In today’s digitalized culture, where we have become so accustomed to sensory overload, an artist like Patty Griffin is a rare treasure. Griffin first displayed her unique gift for simplistic beauty on 1996’s Living With Ghosts
, an album sparse in its instrumentation (the record featured only guitar and vocal and was intended to be “demo style”), but full of unvarnished splendor. On the heels of Ghosts
, which flew below the mainstream radar, came the underwhelming Flaming Red
, seemingly an attempt to “break through” with the previously absent heavy production and rocker tendencies. 1000 Kisses
, Griffin’s first release in four years, finds her returning to a delightfully stripped-down realm once again wherein she glimmers amidst entrancing choruses of wistfulness and melancholy.
No one is able to more profoundly depict the tragedy of love’s disintegration than Griffin, who is blessed with a voice of intense raw emotion and a stunning ability to write utterly simple verses that avoid the trap of banality.
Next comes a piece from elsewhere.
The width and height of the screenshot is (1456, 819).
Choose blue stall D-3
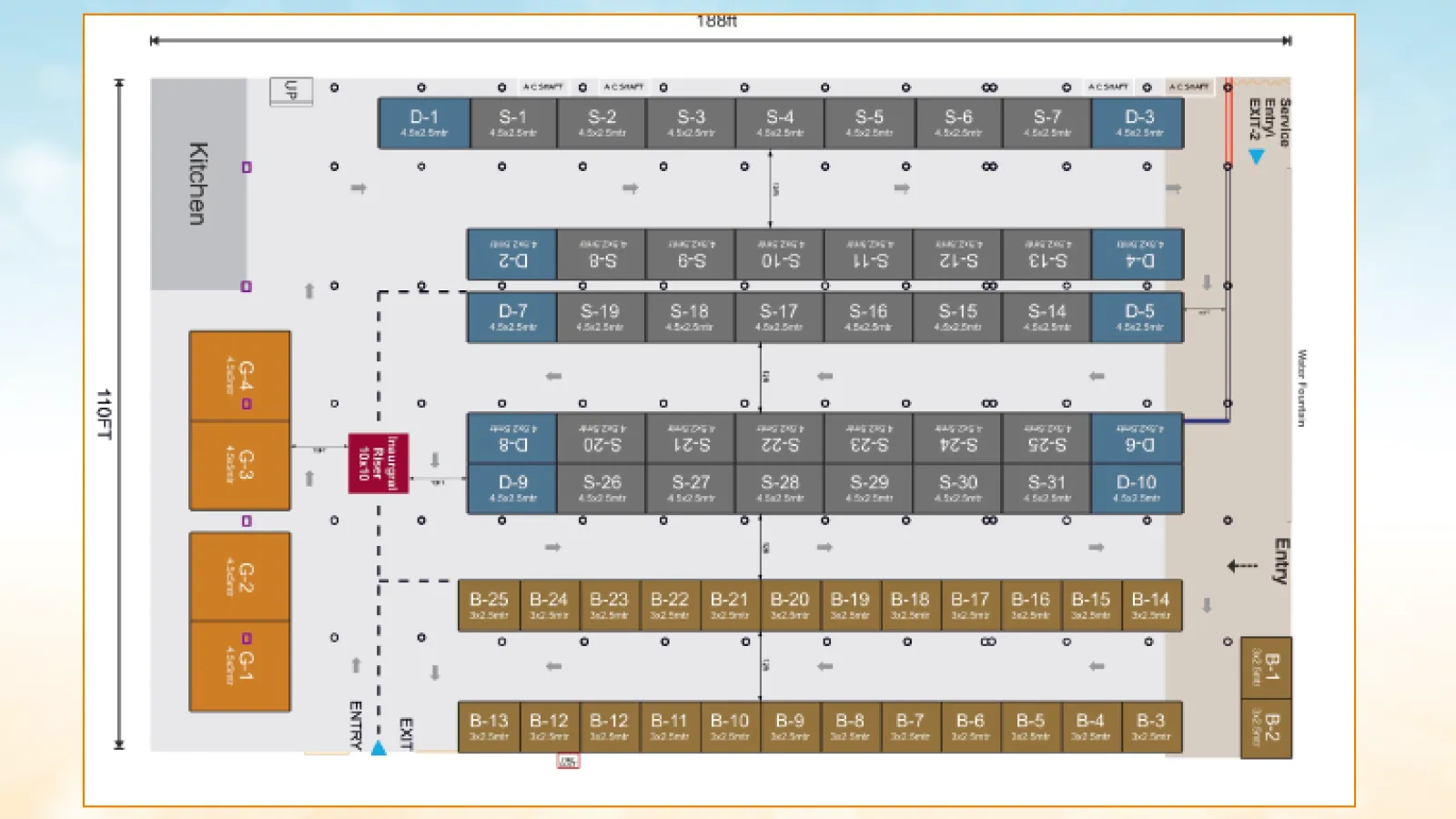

On the stellar “Be Careful,” she delicately croons, “Be careful how you bend me/Be careful where you send me/Be careful how you end me,” epitomizing her penchant for a beauty that is both aching and palpable. On “Rain,” the album opener, she tells the familiar story of clinging to a lover who has become hardened: “Strange how hard it rains now/Rows and rows of big, dark clouds/But I’m still alive underneath this shroud...”
Although it may defy traditional categorization to a certain extent, the triumph of 1000 Kisses is that it does not try to be a pop record. Instead, it exudes the confidence of an album wholly comfortable in its own skin, a rare phenomenon in this age of manufactured everything. Griffin’s reemergence on the scene will no doubt go a long way in restoring the faith of those who have become disillusioned by the contemporary singer-songwriter.